Abstract

One of the most frequent opinion about the advent of ‘computational biology’ states that the flood of data emerging from the genomic and post-genomic projects created a growing demand of computational resources for their management and analysis thus giving rise to an interdisciplinary field between computer sciences and molecular biology. This point of view is not completely satisfactory. First, it precludes the historical background of a field that appears, in the 70’s, at a time where the sequence data were not flooding at all. Second, it emphasizes the quantitative aspect of the data produced by (new) experimental technologies whereas the real difficulties probably rest in the diversity and complexity of the biological data. For instance, all the human chromosomes totalize about 3 Gb in size, which is not such a large quantity of information (by comparison to, let’s say, meteorological records).
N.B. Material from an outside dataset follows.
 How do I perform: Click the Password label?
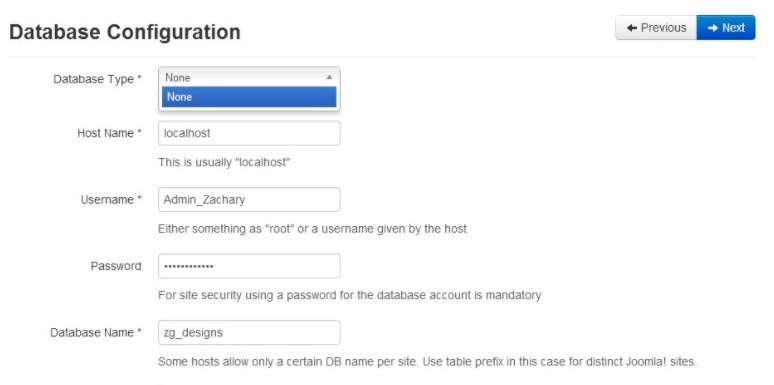tap(116, 266)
By contrast, the internal structure of these chromosomes such as the location of gene or regulatory sites or their large-scale organization remains a huge puzzle. This situation is still more complex in the so-called ‘post-genomic’ area. The biological concepts involved in the analysis of regulatory or metabolic networks, for instance, ask for much more sophisticated representations than sequence of symbols. Third, and most importantly, this statement gives to computer science and biology two distinct roles : the latter providing (nice) problems to the former that, in turn, is supposed to solve them. Unfortunately, the situation is not so clear-cut. First, it hardly ever appends that biology can provide a problem under a form directly suitable for computer analysis.